* _Problem statement_: From the material below, retype exactly the lines that begin at the line with "Image resolution: width=1024" and end after the line with "The height and"; pictures stay out of the copy.
Segment Start: The data
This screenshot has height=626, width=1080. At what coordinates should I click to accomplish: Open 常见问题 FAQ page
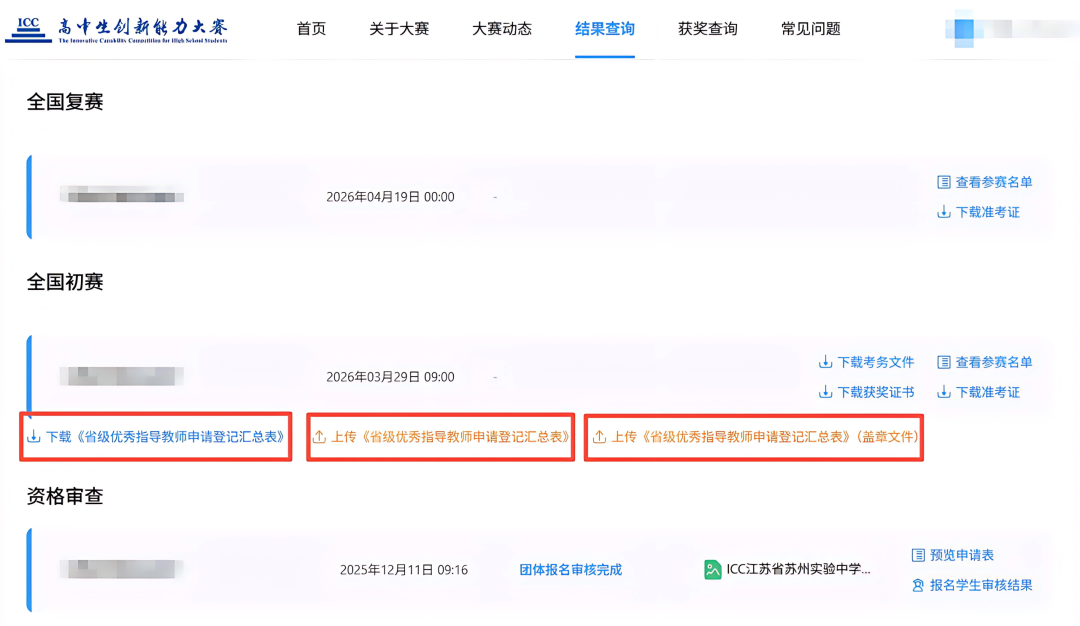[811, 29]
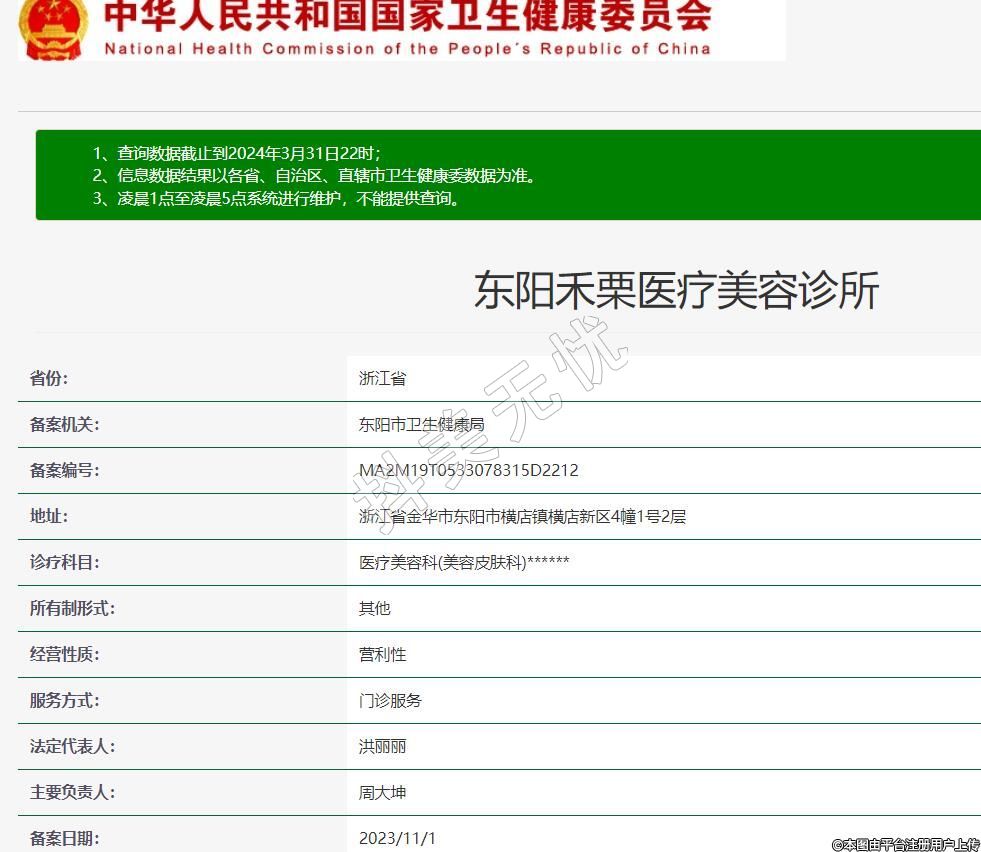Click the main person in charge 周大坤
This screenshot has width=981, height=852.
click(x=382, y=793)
Segment End: The data
Segment Start: The data
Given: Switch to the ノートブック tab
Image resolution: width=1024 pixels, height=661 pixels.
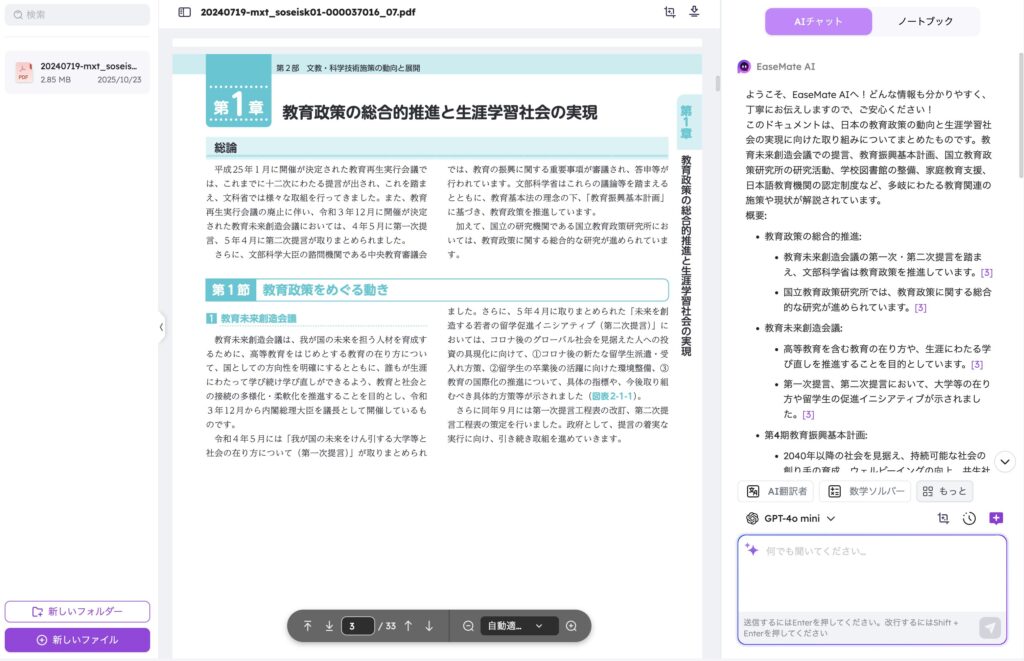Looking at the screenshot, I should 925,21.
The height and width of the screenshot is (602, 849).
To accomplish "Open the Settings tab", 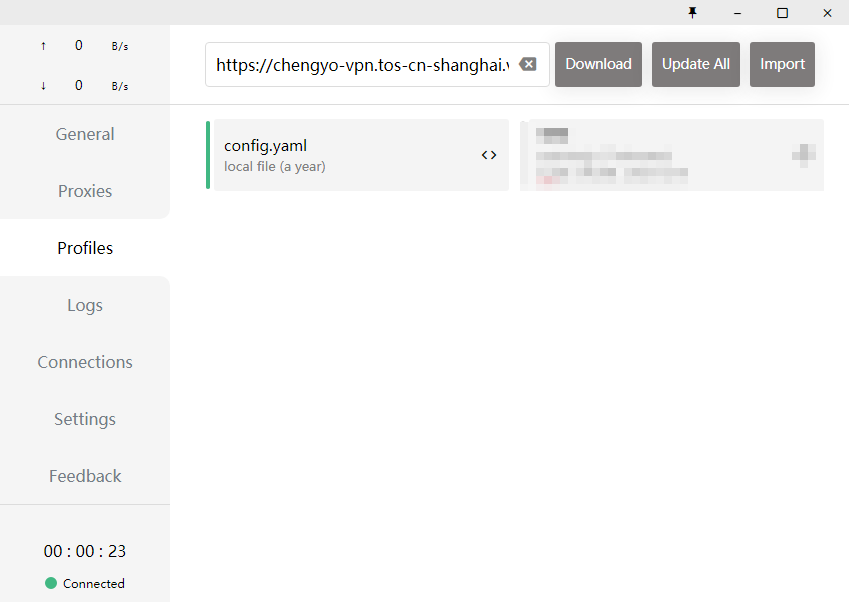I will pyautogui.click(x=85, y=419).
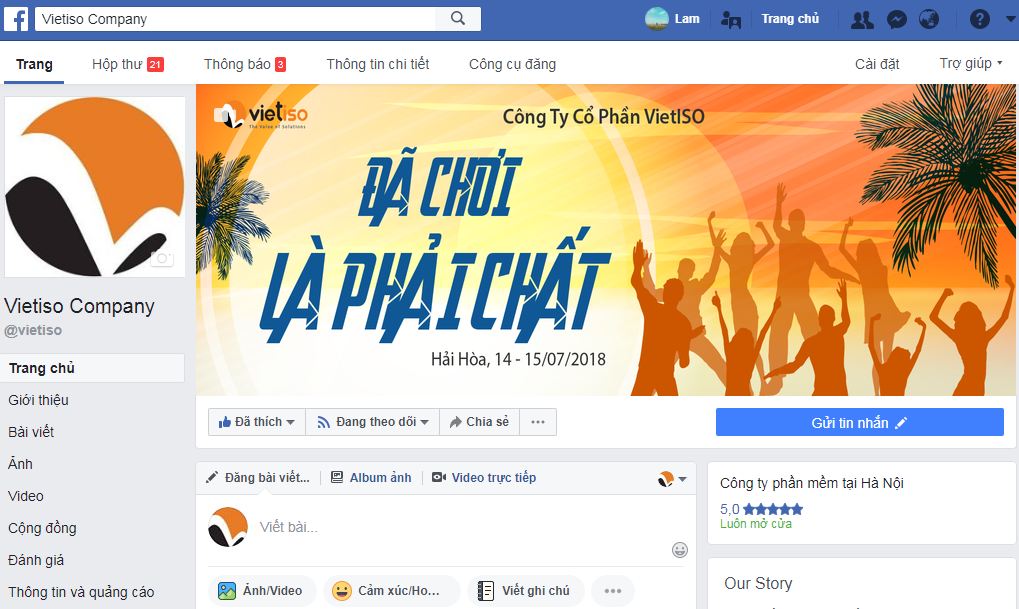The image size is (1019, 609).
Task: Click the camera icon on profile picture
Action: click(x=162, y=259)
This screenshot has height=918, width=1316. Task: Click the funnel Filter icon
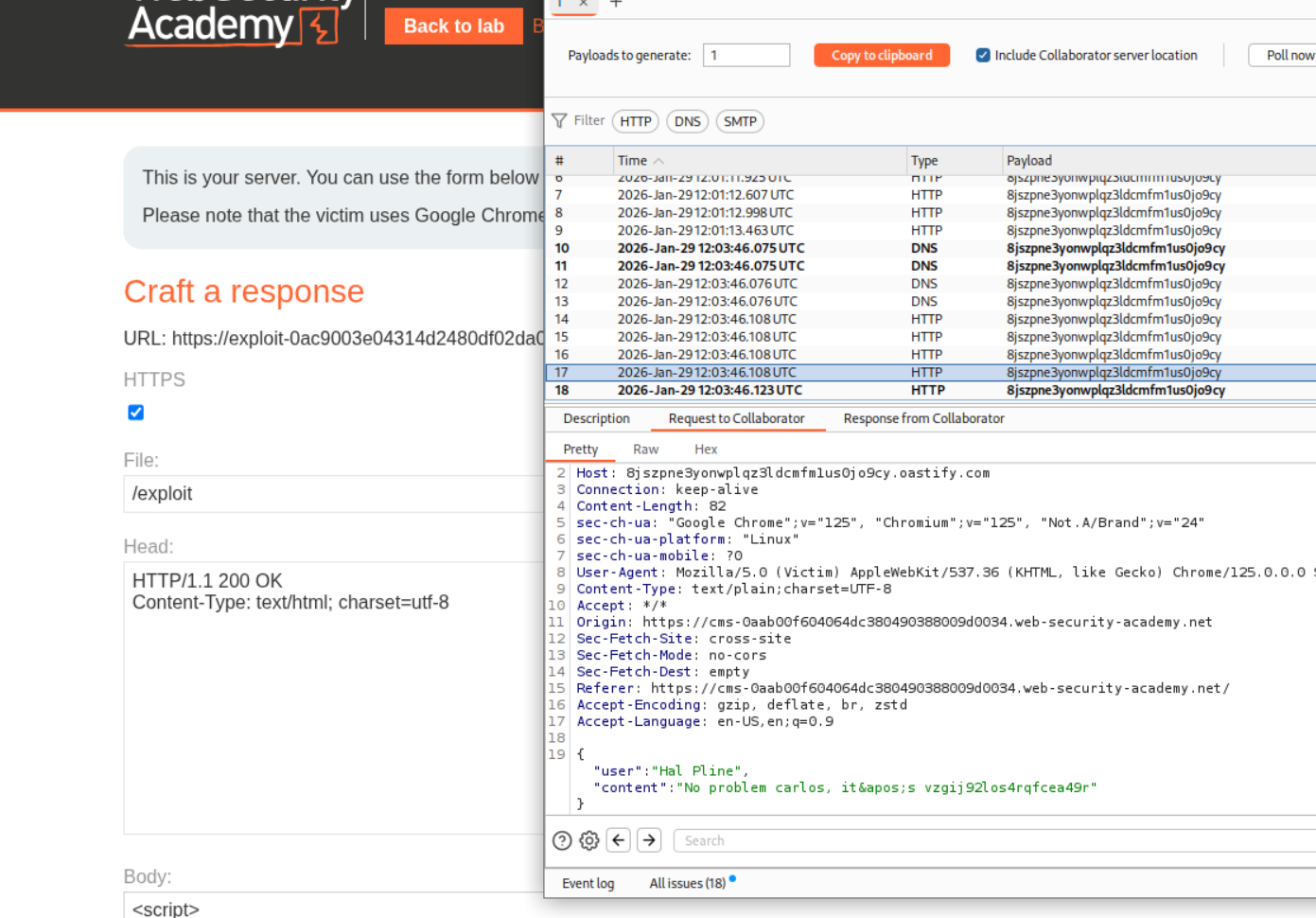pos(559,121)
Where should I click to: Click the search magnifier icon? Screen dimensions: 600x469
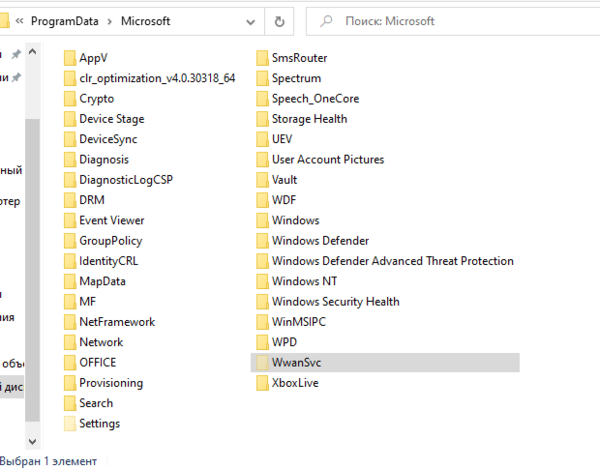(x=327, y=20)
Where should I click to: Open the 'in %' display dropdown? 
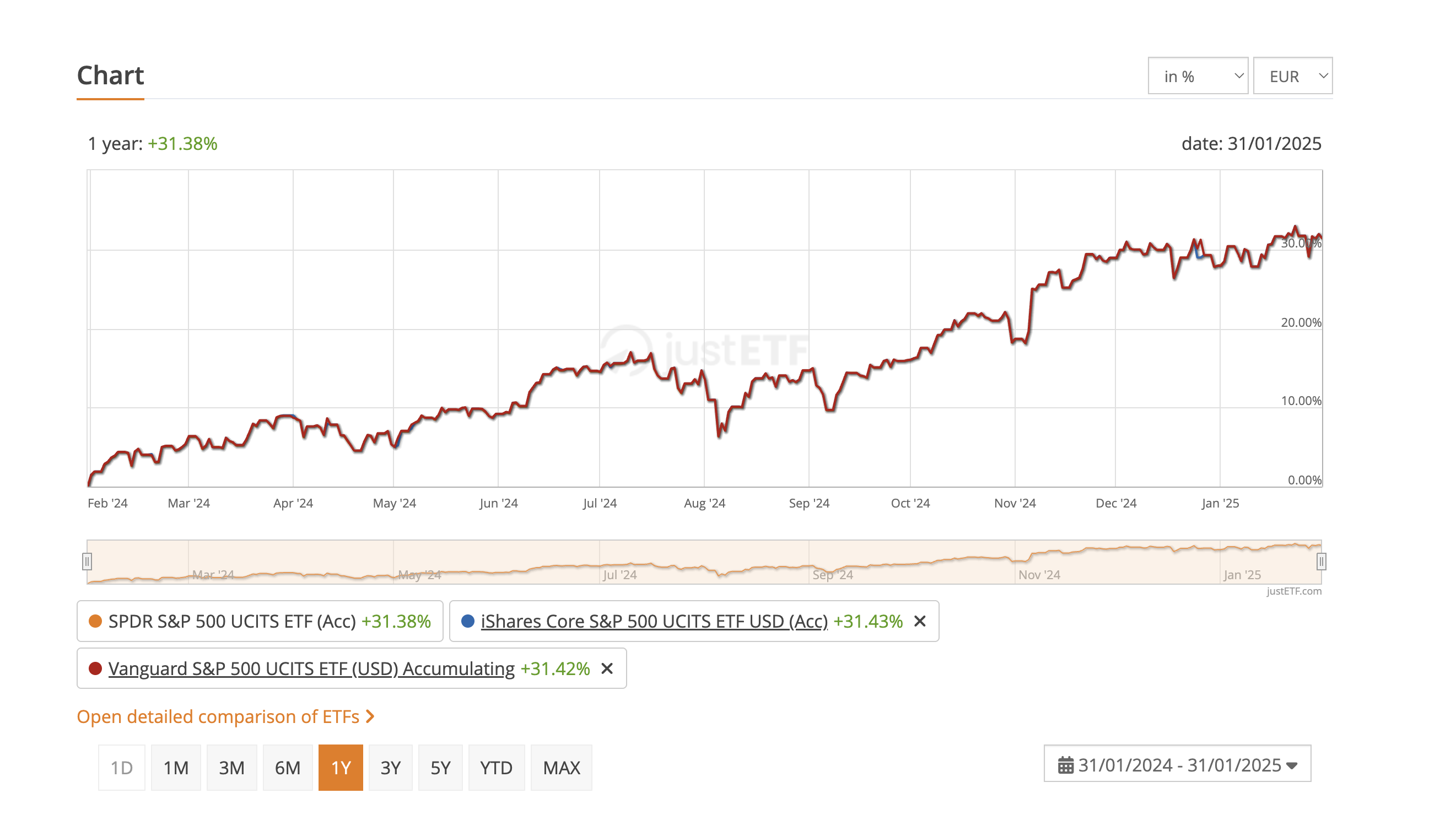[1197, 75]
Segment End: The data
* _Result below_:
Image resolution: width=1024 pixels, height=661 pixels.
Looking at the screenshot, I should 925,21.
The height and width of the screenshot is (602, 849).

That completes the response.